BEGIN EXTRACT PROVIDED

Submitted by Ashrak on Fri, 03/04/2011 - 1:09pm.
Heck, I would submit that Rachel getting spanked nightly might just increase her ratings.
Listen Rachel, when taxation is not punitive, when folks see government officials being good stewards of the money it collects, when the taxation itself is just, people do not make effort to avoid paying them. See that yet? And as for the tax cheats, are you pointing as Turbo Tax TImmy and Charlie Rangle? You sure do have a pattern of not mentioning things, Rachel.
And as you call for more IRS enforcement, are you approving of the IRS getting those shotguns? I love it when you lefties find yourselves in those situations. Trust me here Rachel, sticking to principles and values across contexts avoids those troublesome developments. Try it sometime.
And don't forget Tom Daschle
Submitted by Galvanic on Fri, 03/04/2011 - 6:37pm.
Maddow's right about cracking down on tax cheats, including rich Democrats. But she can't do the math: closing tax fraud alone won't balance the budget.
citing by party
Submitted by davidcay on Fri, 03/04/2011 - 2:12pm.

END EXTRACT PROVIDED
BEGIN RECORDED DATA

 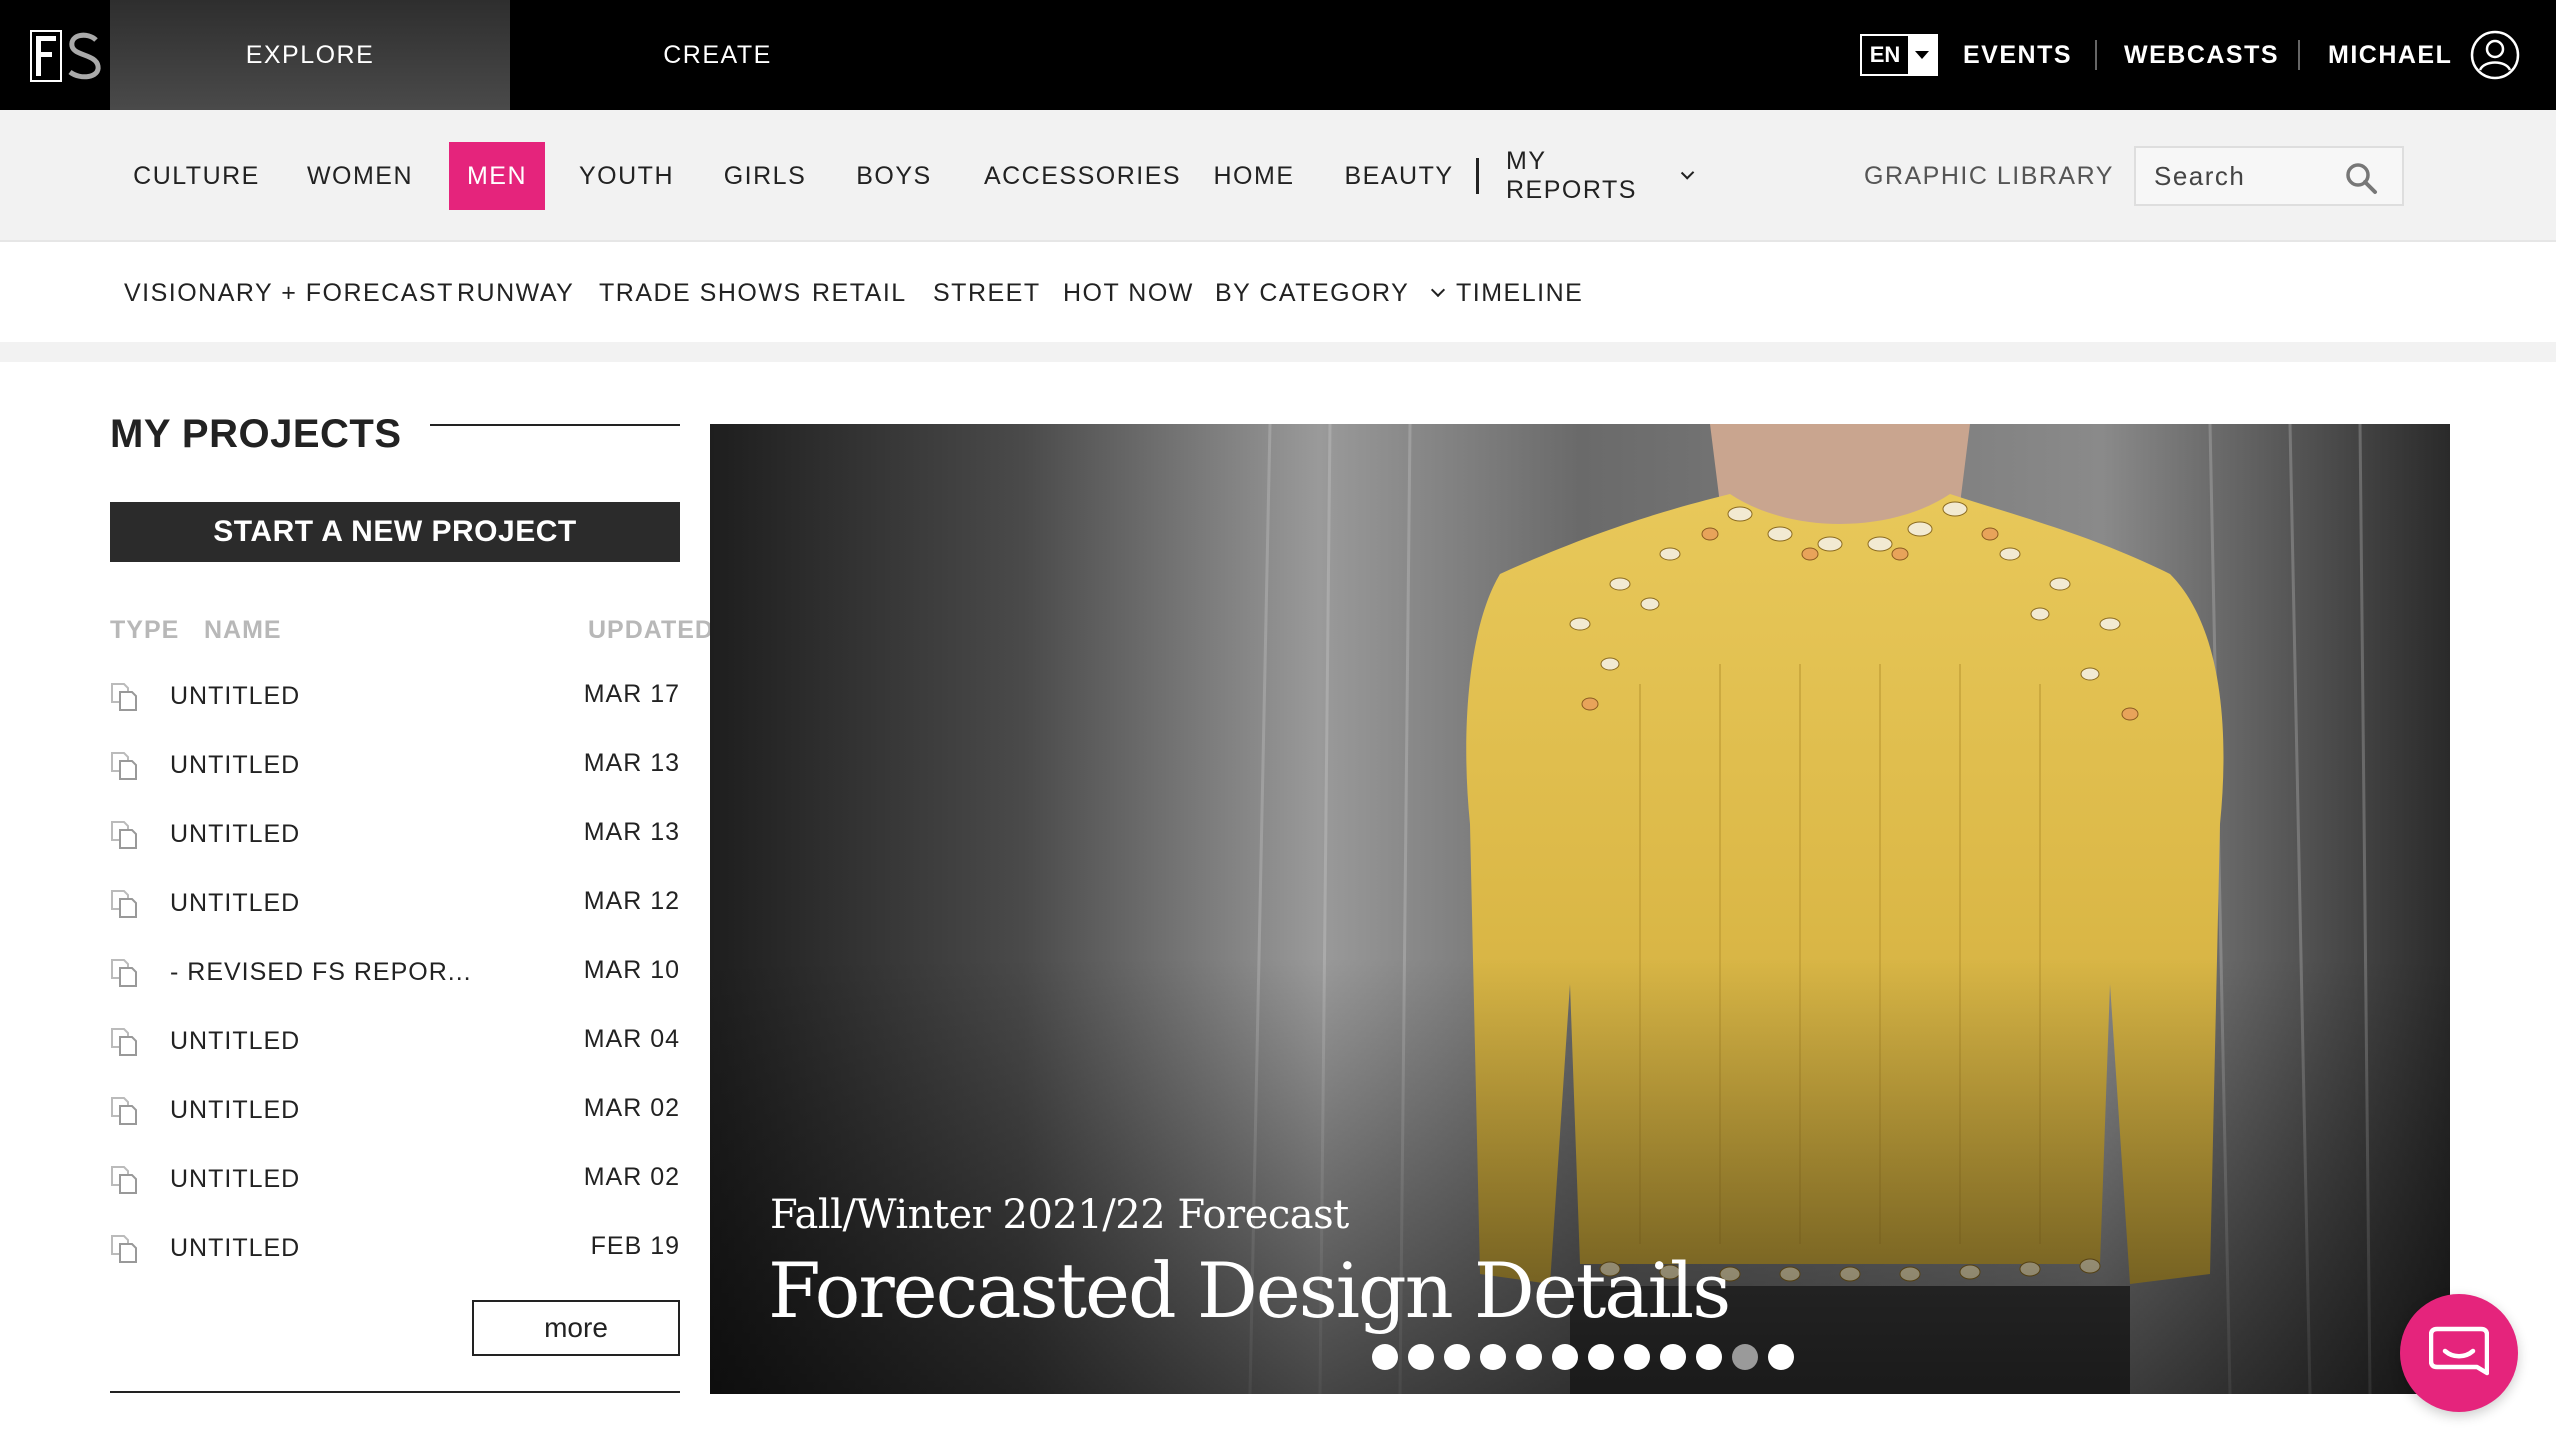 I want to click on chat-icon, so click(x=2459, y=1351).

END RECORDED DATA

** REQUIRED WORK **
What is the Spanish translation of this sentence from the reader comments on taxes: "Maddow's right about cracking down on tax cheats, including rich Democrats."?

** EXPECTED OUTPUT **
Maddow tiene razón en lo de tomar medidas enérgicas contra los evasores de impuestos, incluidos los demócratas ricos.